──────── DATA FOR THE TASK ────────

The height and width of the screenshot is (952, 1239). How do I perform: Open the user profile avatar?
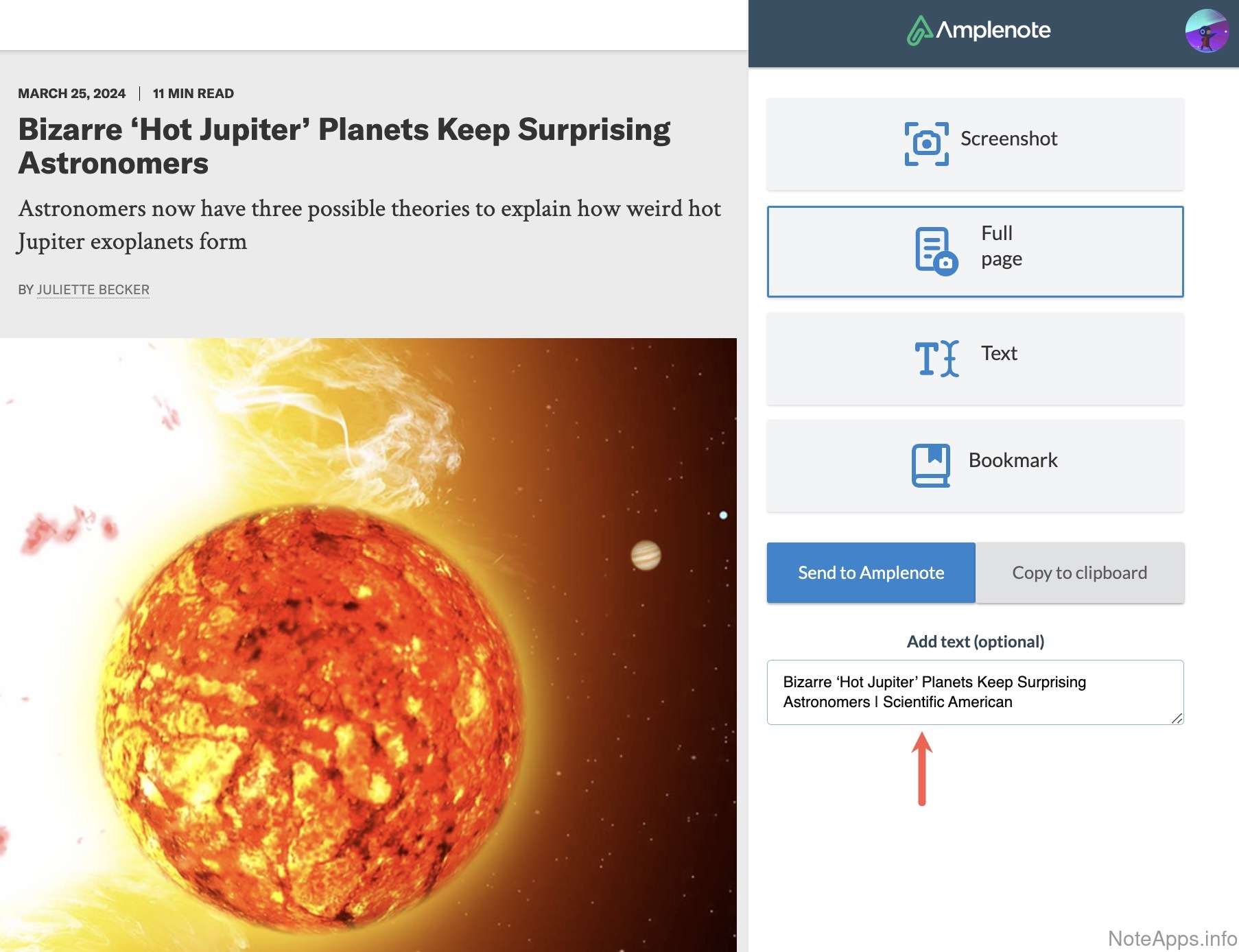point(1207,30)
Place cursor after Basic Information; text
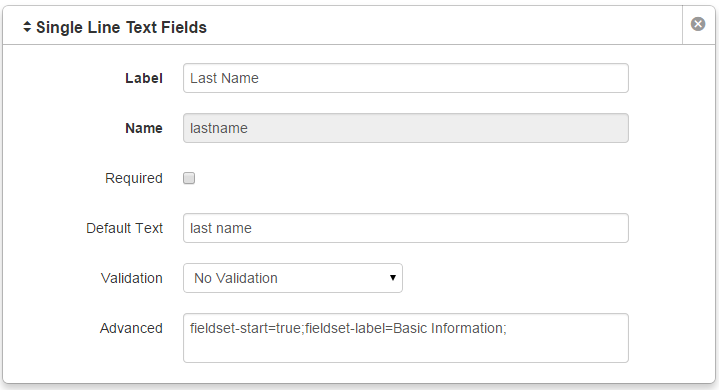 [x=508, y=328]
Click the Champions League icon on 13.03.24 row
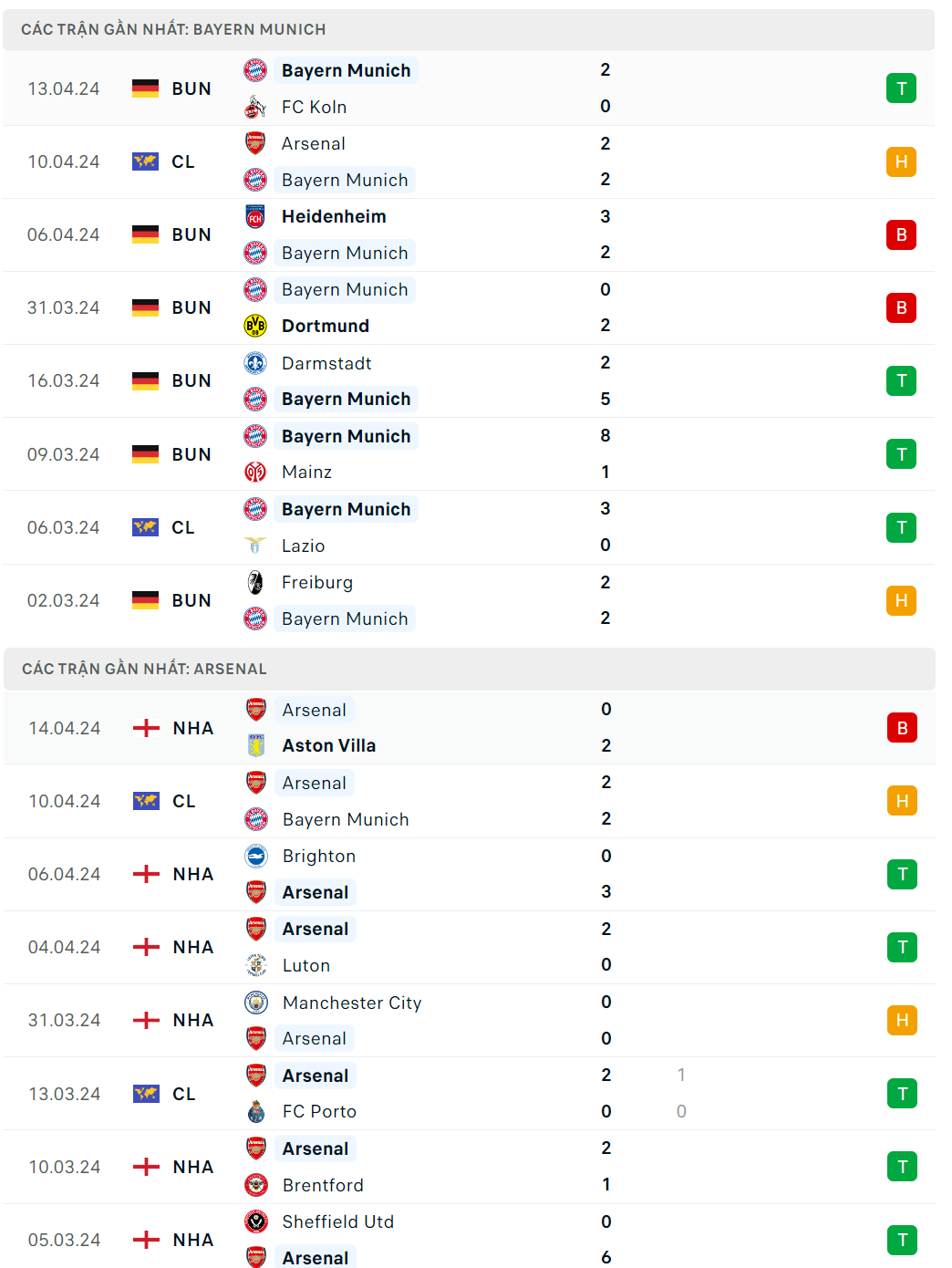This screenshot has height=1268, width=952. (146, 1093)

────────

- _WORK REQUIRED_
Print the listing word for word, but omit the pictures.

- _RESPONSE_
The height and width of the screenshot is (952, 1239). How do I perform: Open the user profile avatar?
point(1207,30)
Place cursor after Basic Information; text
 [x=508, y=328]
Click the Champions League icon on 13.03.24 row
This screenshot has height=1268, width=952. (146, 1093)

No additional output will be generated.